D'après le Credit Suisse Global Investment Returns Yearbook 2023, depuis 1900, l'Afrique du Sud est le marché boursier le plus performant en matière d’USD réel, avec un rendement réel annualisé (en prenant en compte la perte de pouvoir d'achat à cause de l'inflation) de 7,0%, suivi de très près par l'Australie avec 6,7% et enfin les États-Unis qui complète le podium avec un rendement annualisé de 6,4%.

Source : Crédit Suisse 

Mais nous n'arrêtons pas à ce constat un peu simpliste qui consiste à sélectionner les marchés les plus performants sur le long terme et à espérer qu'ils continuent sur la même trajectoire. Regardons une période plus récente, la dernière décennie par exemple. En effet, les marchés boursiers en 1900 et en 2022 ont peu de choses en commun, ne serait-ce qu'en matière de répartition sectorielle. Le succès passé des entreprises minières, très présentes en Australie, Nouvelle-Zélande ou Afrique du Sud, s'est largement effrité. Aujourd'hui, d'autres secteurs ont pris le relais et notamment le secteur technologique qui pèse 22,1% de l'indice mondial des pays développés et émergents (MSCI ACWI). Les entreprises technologiques sont en quelque sorte le nouveau relais de croissance des entreprises minières du siècle dernier. Elles expliquent en autres la surperformance des marchés riches en valeurs technologiques tels que les Etats-Unis.

Si besoin en est, je pose ici le comparatif des principaux indices MSCI sur les 10 dernières années. Le MSCI USA surpasse largement les autres pays et zones géographiques. C'est le marché le plus performant ces 10 dernières années. Il compose désormais 70% du MSCI World et 62% du MSCI ACWI.

Source : MarketScreener 

Ainsi, d'autres zones géographiques peuvent être plus intéressantes sur une période de temps plus actuelle.

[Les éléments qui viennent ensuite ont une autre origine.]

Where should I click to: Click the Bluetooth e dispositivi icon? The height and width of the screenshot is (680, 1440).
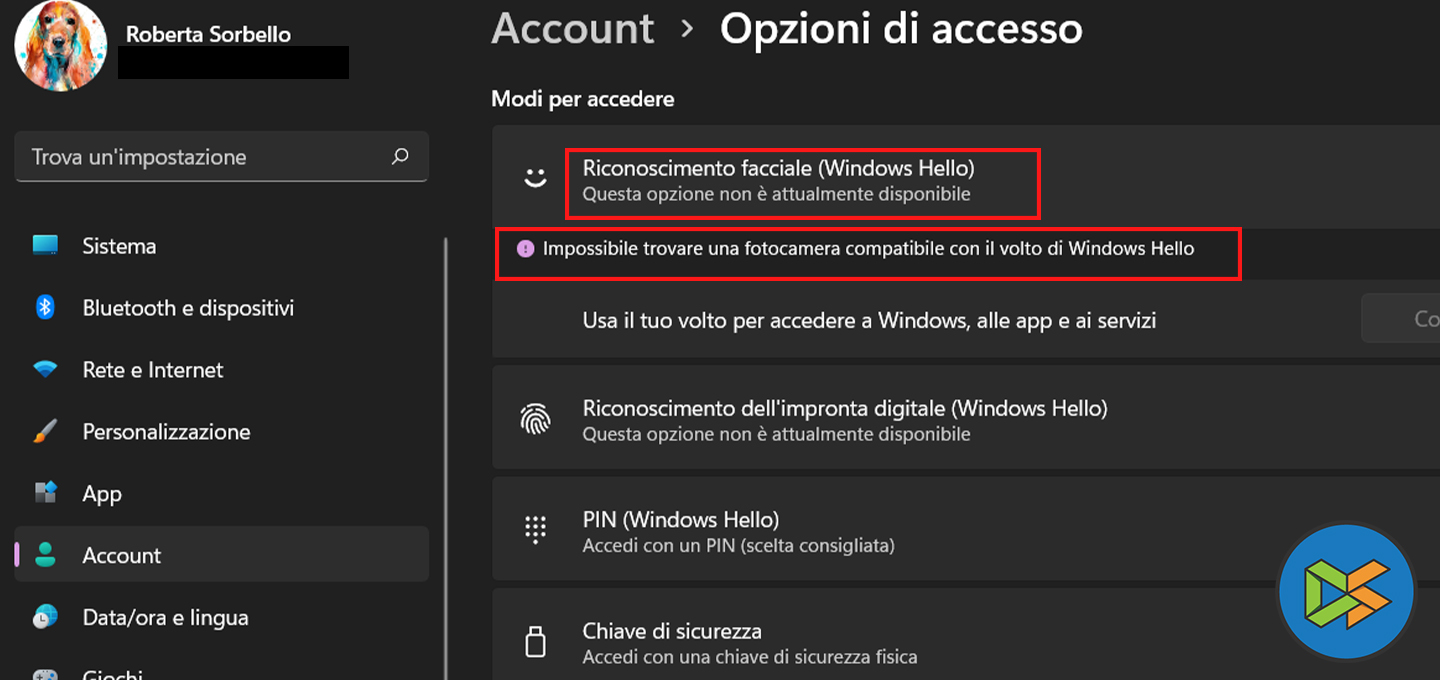(x=45, y=308)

Une étude réalisée par Dede Eyesan, fondateur et gérant chez Jenga Investment Partners, va plus loin dans l'analyse de la performance par région. M. Eyesan a étudié les entreprises ayant eu une performance boursière supérieure à 1000% sur la dernière décennie (du 31 mai 2012 au 31 mai 2022), soit un CAGR (taux de croissance annuel composé) de 27% par an. L'idée n'est plus de trouver un marché globalement performant, mais de trouver une terre fertile pour des multibaggers, ces entreprises qui ont vu leur cours de bourse se multiplier par 2, 5, 10 voire 100 fois. Essayons de voir si nous pouvons tirer des leçons de cette étude pour trouver des entreprises très performantes à l'avenir et investir dans les pays fournissant le plus de multibaggers.

Existe-il des pays plus intéressants que d'autres ?

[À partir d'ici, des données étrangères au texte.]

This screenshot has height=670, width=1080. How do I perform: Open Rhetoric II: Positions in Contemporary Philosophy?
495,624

Sur les 55 000 entreprises cotées en mai 2012 (avec une capitalisation boursière supérieure à 50 millions de dollars), 446 entreprises affichent une performance boursière supérieure à 1000% dix ans plus tard, soit 0,8% des entreprises. Niveau répartition géographique, 59% des multibaggers sont asiatiques. L'Inde est à la première place avec un total de 91 entreprises, suivie par les Etats-Unis avec 60 valeurs et le Japon avec 49 valeurs.

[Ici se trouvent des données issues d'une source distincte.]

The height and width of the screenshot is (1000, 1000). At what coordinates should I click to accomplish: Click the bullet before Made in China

Regardons plutôt la répartition géographique de ces actions par pays :

Pour autant, est-ce que cela veut dire que vous aviez plus de chance de trouver un +1000% en Inde, aux USA ou au Japon ? Pas vraiment. Ce sont des marchés riches en valeurs cotées en bourse. A ce jour, nous recensons 4762 entreprises indiennes, 10941 entreprises américaines et 4092 entreprises japonaises cotées en bourse. 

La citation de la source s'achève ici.